First, I completely agree with developing consistent, higher standards for organic chicken farming. Bell & Evans Humane Animal Welfare Standard is the industry’s highest set of animal welfare standards and continues to evolve. The problem with the Organic Livestock Care Rule is that it put too much emphasis on increasing outdoor space and decreasing stocking density than correcting the bigger problems inside the chicken houses where chickens prefer to be. The space requirements and outdoor accommodations of this Rule would have been very costly for organic farmers without providing any benefit to the chickens at all.
The Rule required a significant increase to outdoor space, so that both indoor and outdoor spaces are equal to the updated stocking density. The updated stocking density was excessive because chickens don’t spread out the way animal activists would like to think. The current stocking density allows healthy chickens enough room to stay active within the house. Of course, if the chickens are unnaturally too big, that’s another issue!
Significant outdoor space for broiler chickens is nothing but a feel-good benefit for humans. It doesn’t benefit the chickens. Young broiler chickens are sensitive creatures and do not handle stress well. Temperatures matter. They can’t be out in the elements.

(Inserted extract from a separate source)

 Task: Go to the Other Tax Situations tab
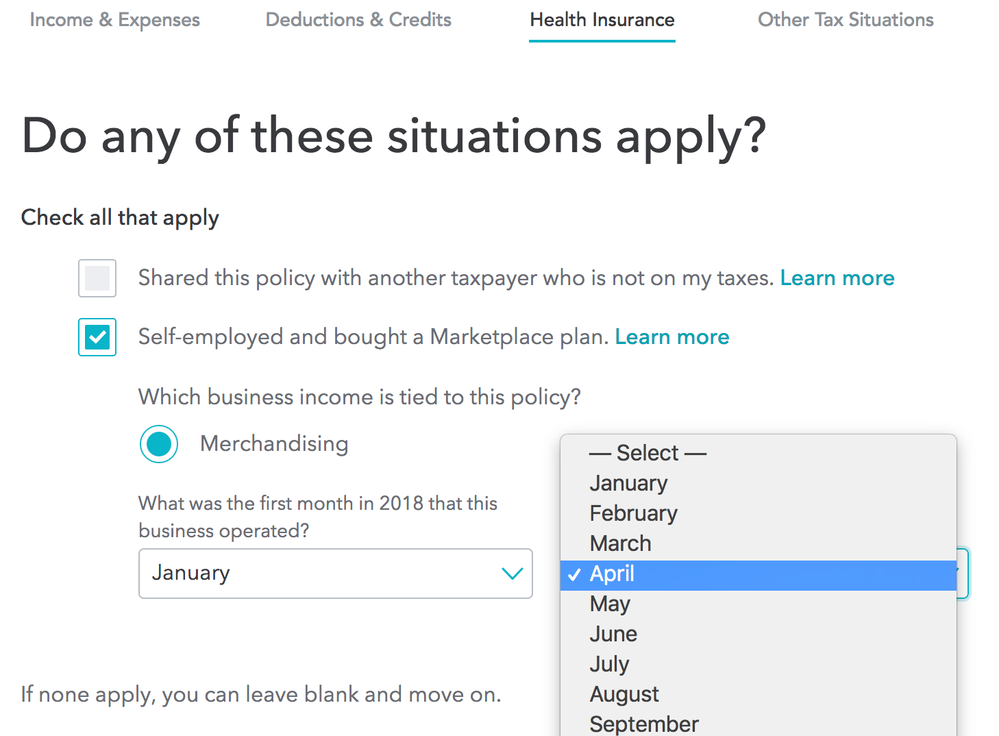[x=845, y=19]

They are very susceptible to predators and easily stressed by pests and rodents. Broiler chickens aren’t foragers and cannot derive enough protein or other nutrients from eating grass. Biosecurity is also jeopardized in many ways when the chickens are outside. Broiler chickens prefer to be indoors. I know this because I’ve raised broiler chickens my entire life and study their habits. Even where outdoor space is provided, most chickens choose not to venture outside. So why require equal outdoor space when it won’t be used? If providing more outdoor space really benefitted the chickens, we would have implemented that many years ago. Some outdoor space is good but by and large, our chickens want to stay inside.

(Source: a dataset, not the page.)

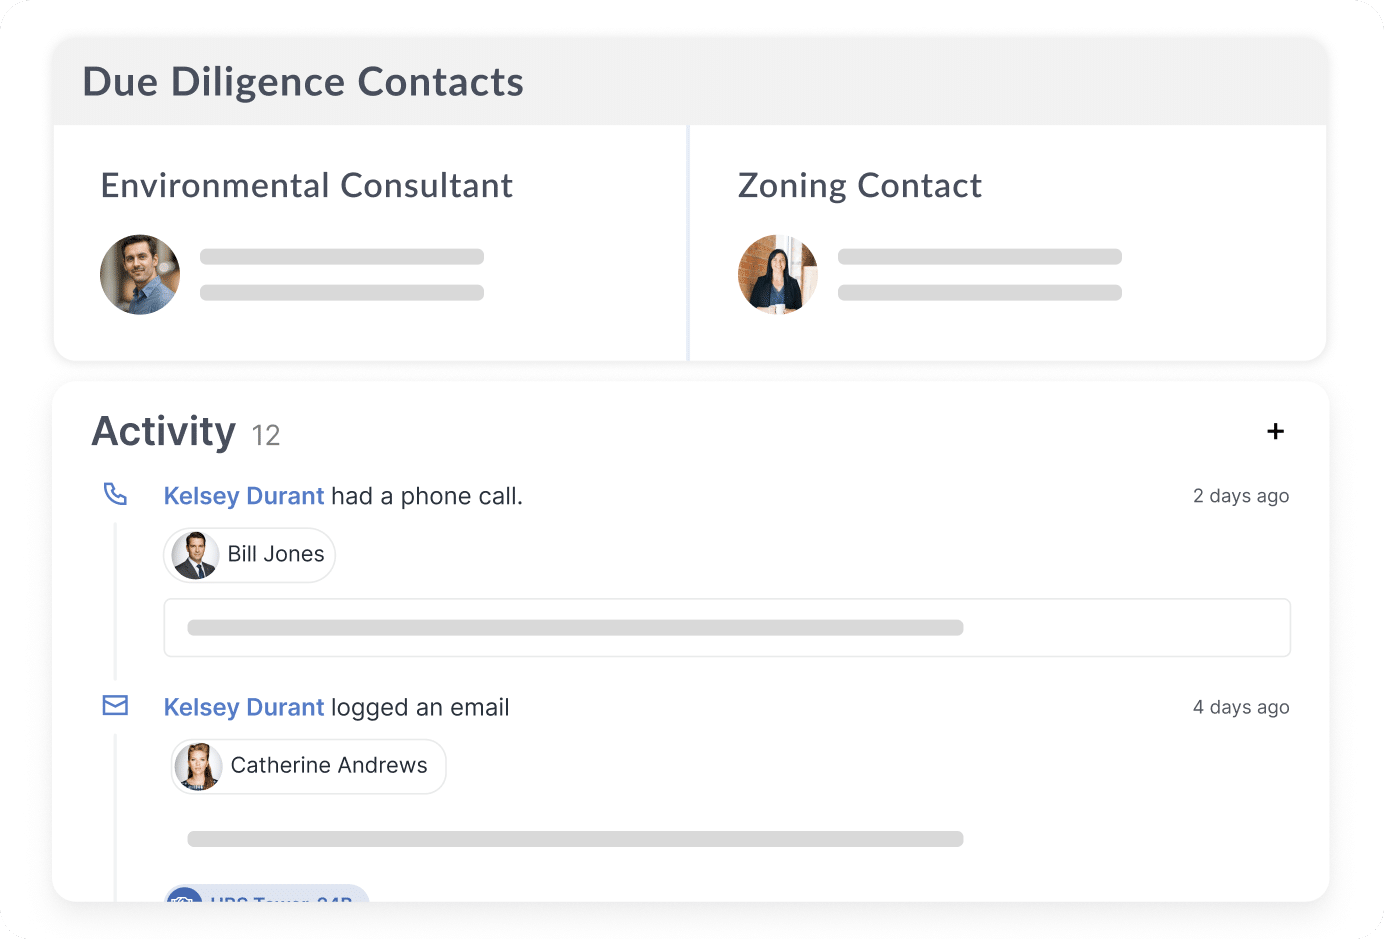Select the Catherine Andrews contact chip name

(x=329, y=765)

The Rule should focus on common sense improvements needed INSIDE the chicken houses. Cement floors make a difference by keeping pests out, minimizing stress, and allowing for easier, more thorough cleanout between flocks.

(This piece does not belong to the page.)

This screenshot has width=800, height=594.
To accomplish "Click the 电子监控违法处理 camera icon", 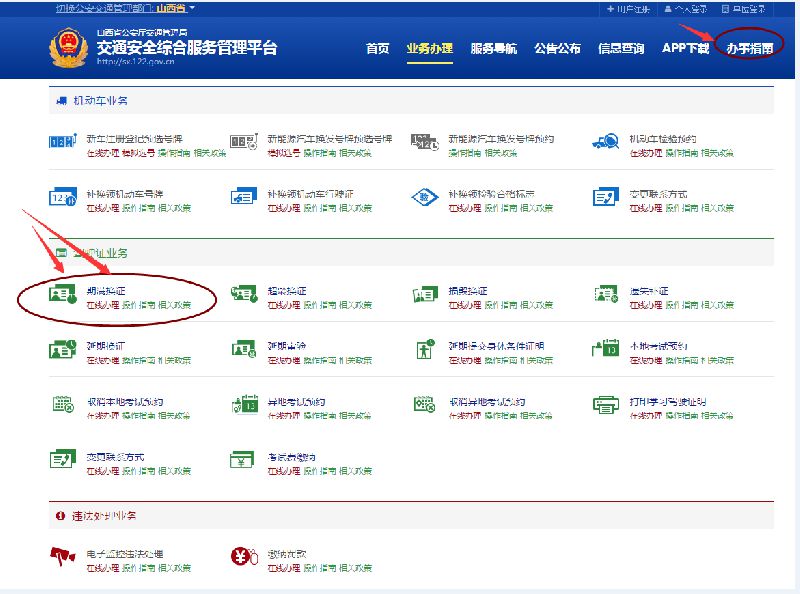I will click(62, 557).
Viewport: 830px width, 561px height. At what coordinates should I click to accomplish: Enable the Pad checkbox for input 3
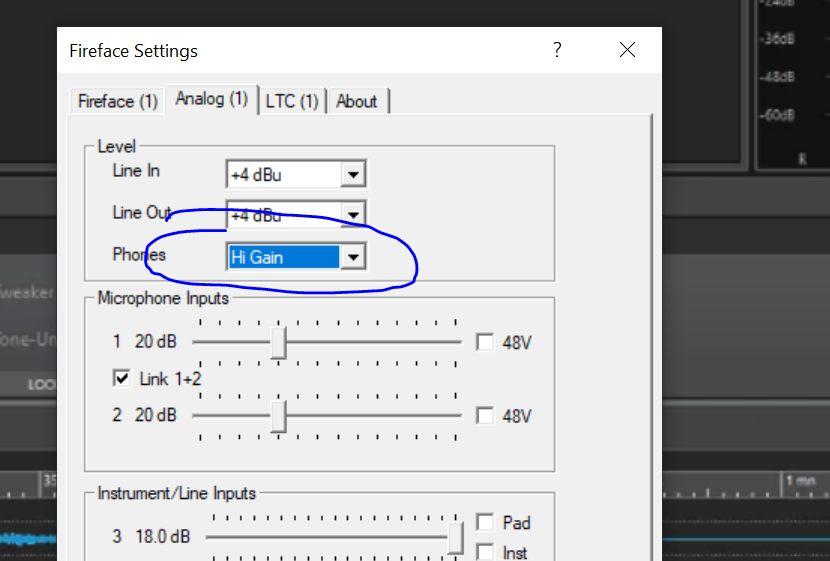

A full cleanout and sanitation between flocks should be mandatory because it breaks the lifecycle of bacteria and provides a healthier environment for both the chickens and the farmers. Every new flock of chicks should start out on fresh litter. These are standards that matter! These are standards at all Bell & Evans farms, and I can tell you that our chickens greatly benefit from these extra measures. How do you think we’ve raised chickens for 20 years without using antibiotics? We’re the only producer in the industry to do so.
Perhaps Bell & Evans Humane Animal Welfare Standard should be the new Organic Livestock Care Rule? Consider that.